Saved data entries
^^^^

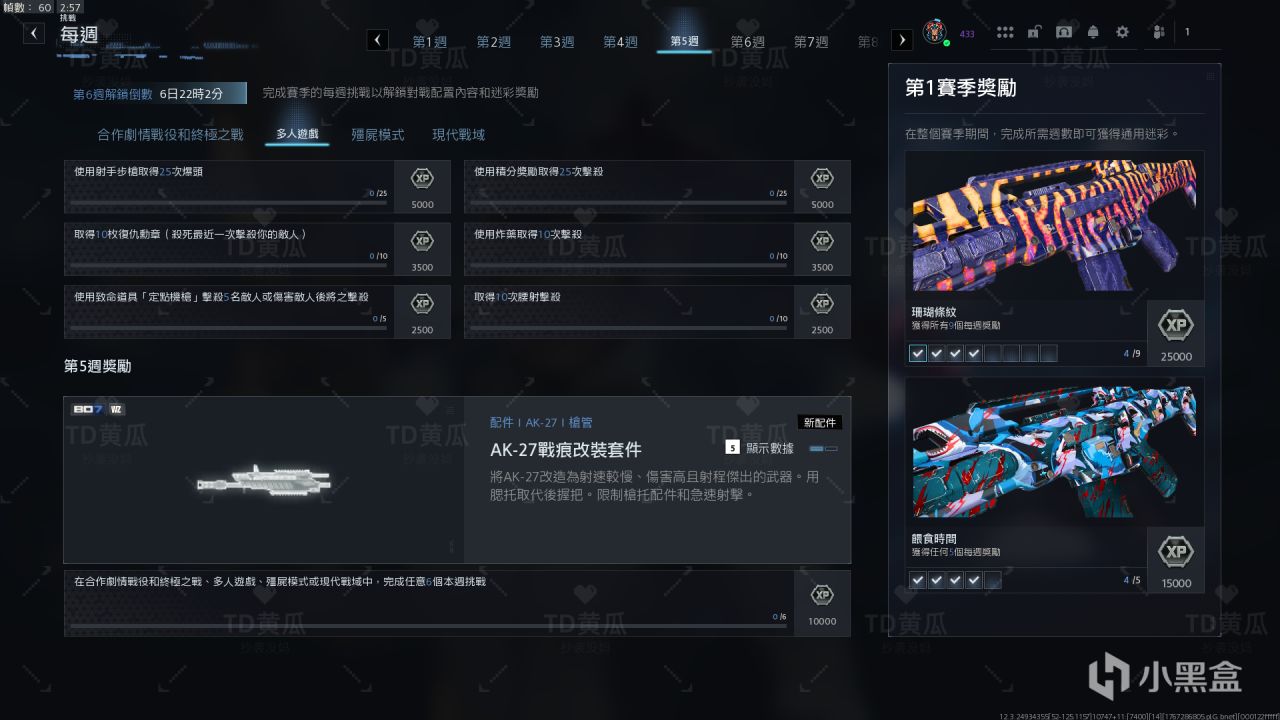The width and height of the screenshot is (1280, 720).
Task: Select the 殭屍模式 tab
Action: point(378,134)
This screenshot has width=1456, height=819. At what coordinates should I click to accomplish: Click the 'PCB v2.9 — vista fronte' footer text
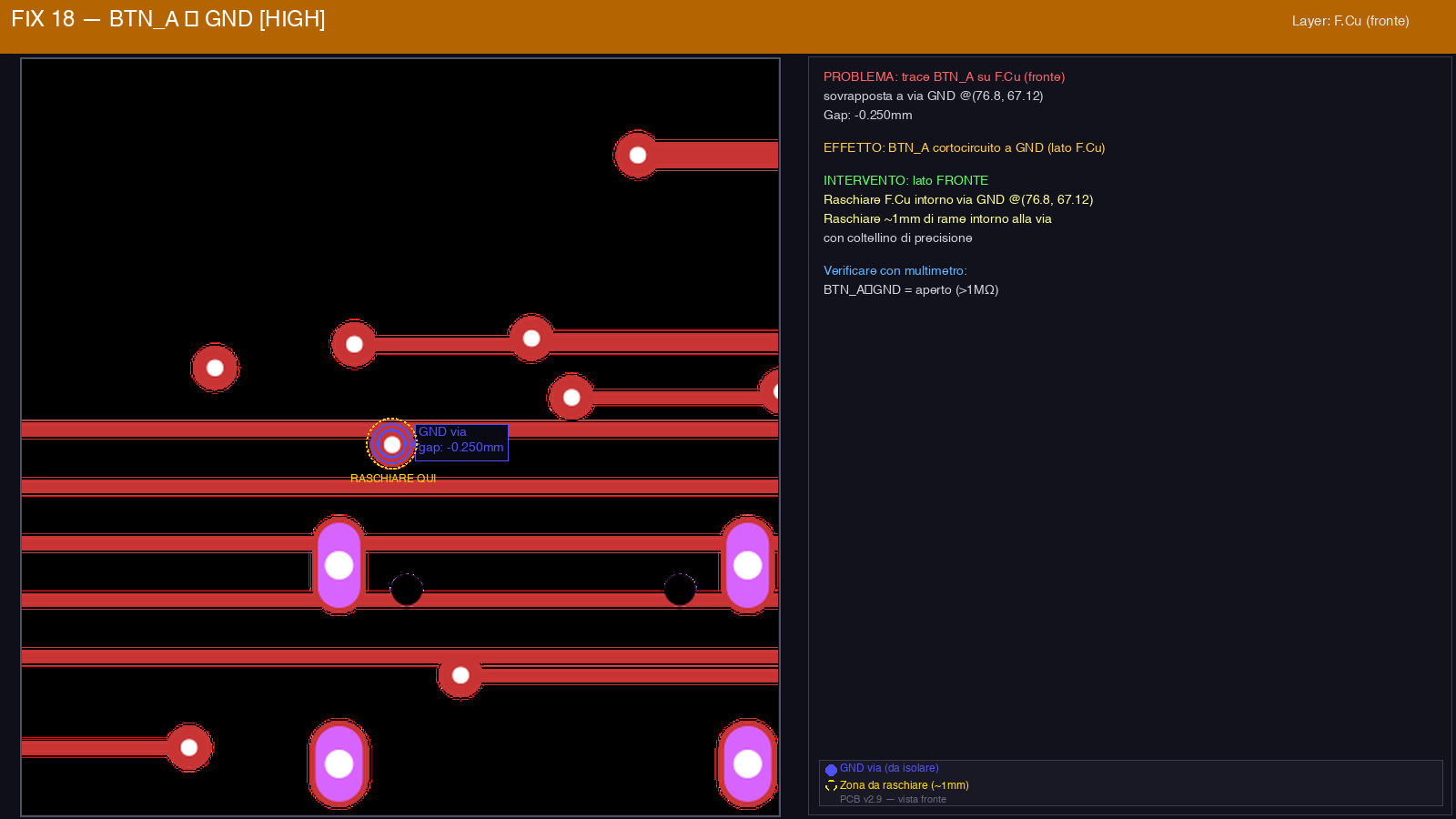pos(893,800)
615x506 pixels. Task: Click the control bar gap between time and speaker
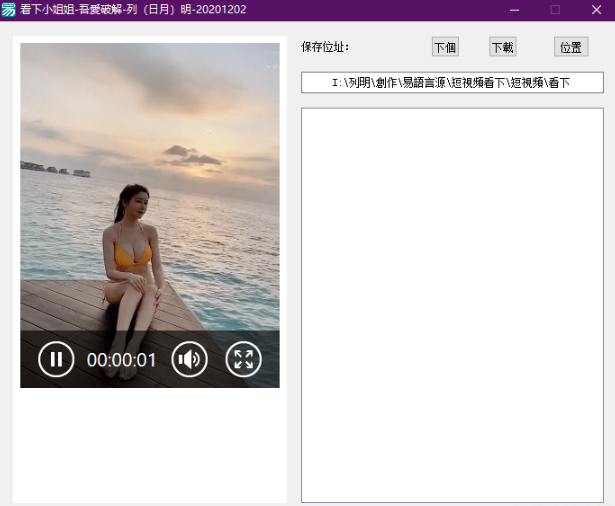(x=165, y=360)
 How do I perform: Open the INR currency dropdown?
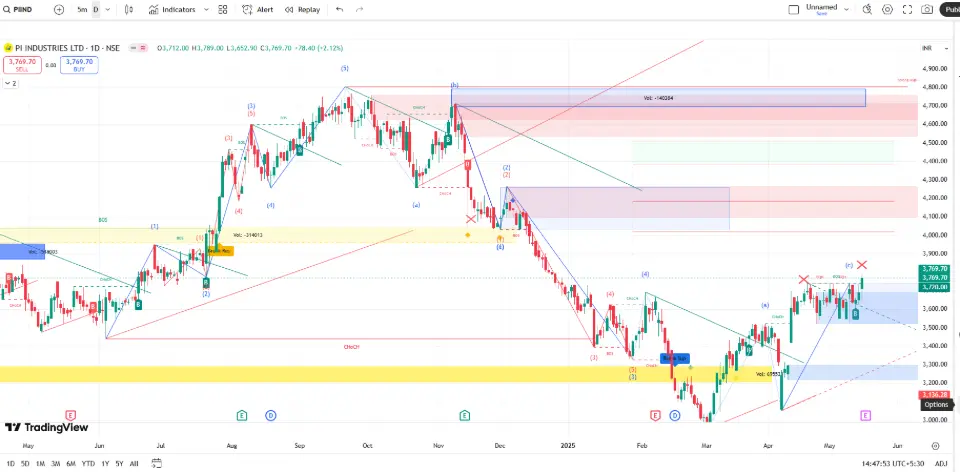click(929, 47)
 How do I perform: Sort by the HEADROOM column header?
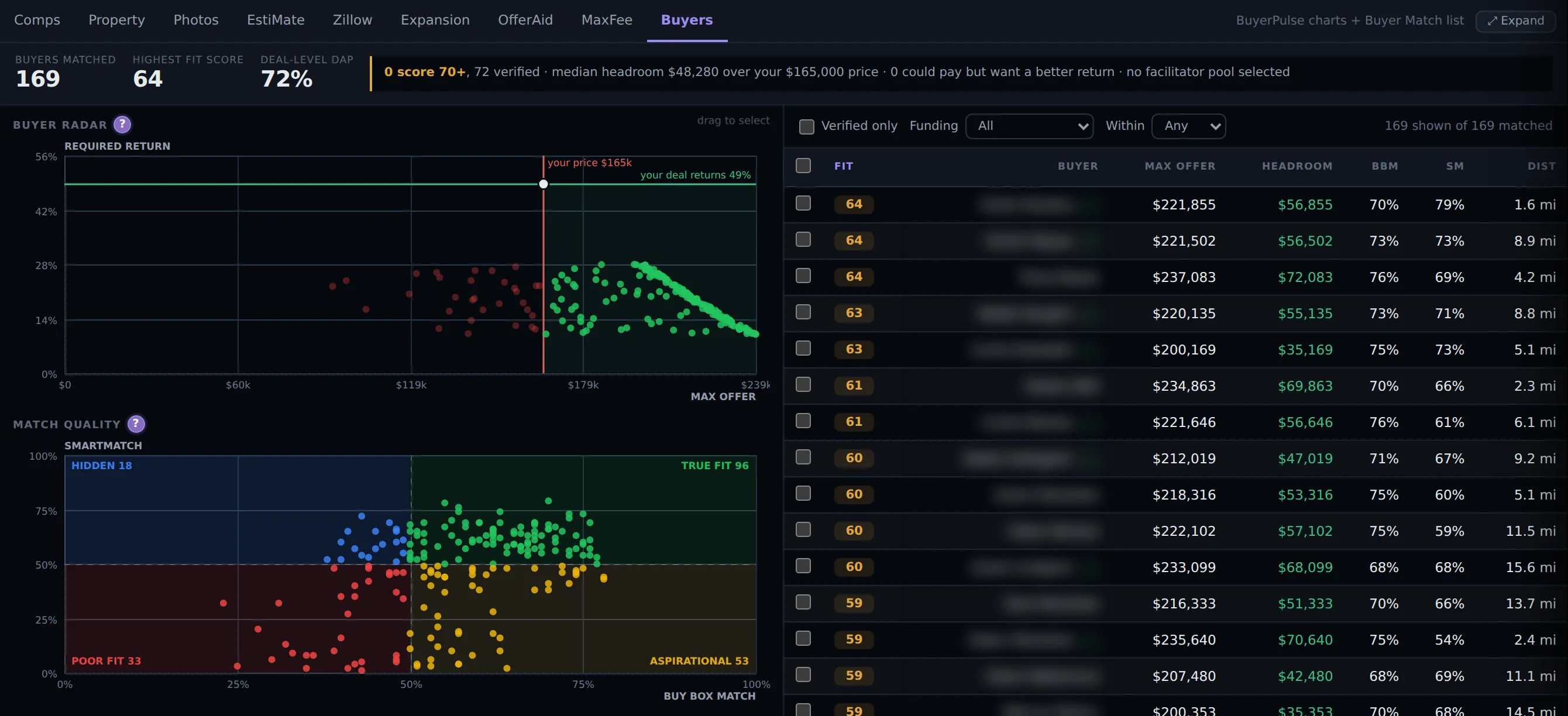click(x=1297, y=166)
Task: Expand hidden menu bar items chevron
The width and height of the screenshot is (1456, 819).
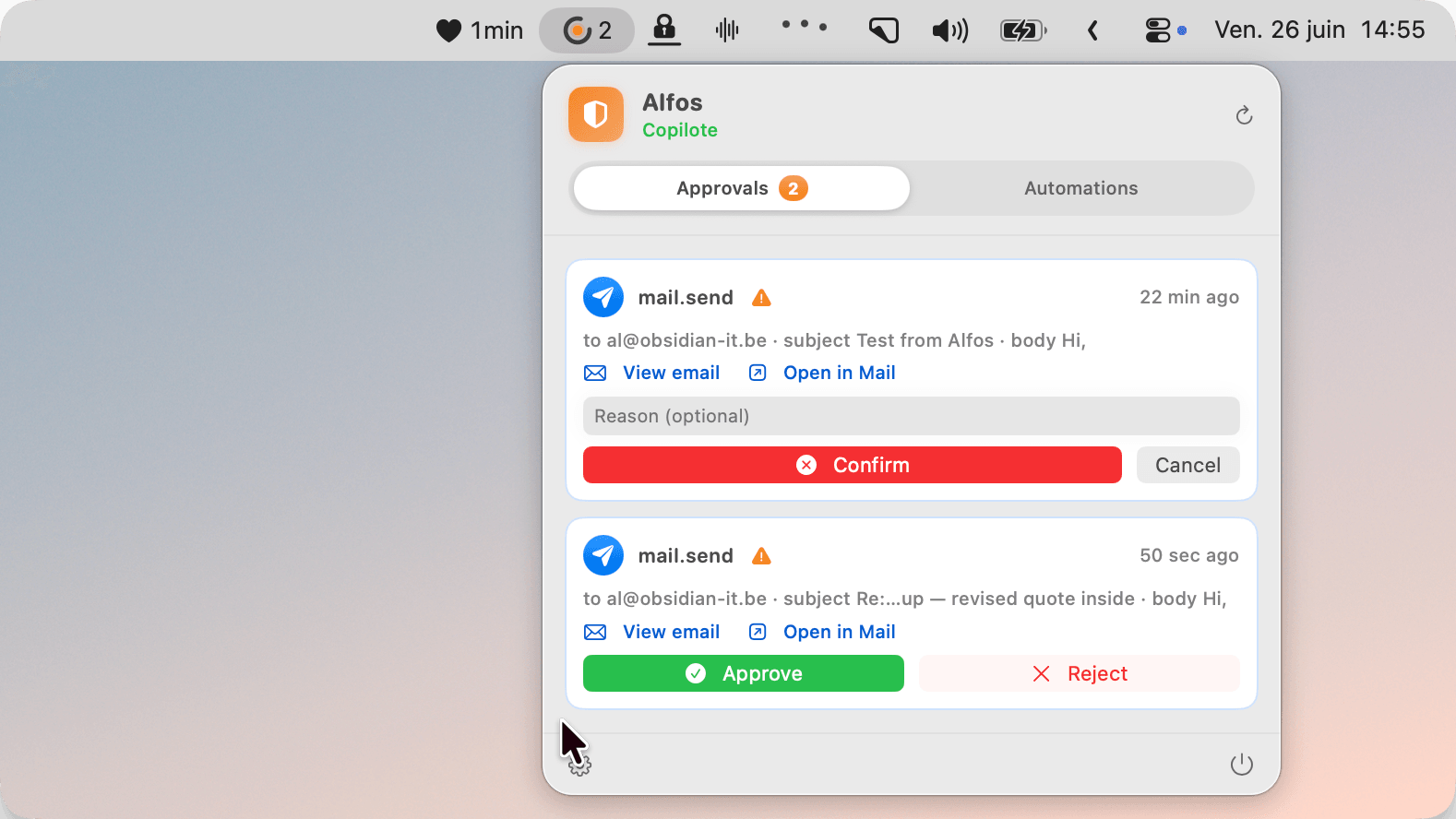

^^^^

§ What needs to be done: An exact copy of the lines from the one with "615x506 pixels. Task: Click" through the end of the entries above, both included, is the whole answer. It contains no pictures.

§ Completed exercise:
615x506 pixels. Task: Click the control bar gap between time and speaker
(x=165, y=360)
 How do I perform: Open the INR currency dropdown?
click(929, 47)
 How do I perform: Sort by the HEADROOM column header?
click(x=1297, y=166)
Task: Expand hidden menu bar items chevron
The width and height of the screenshot is (1456, 819).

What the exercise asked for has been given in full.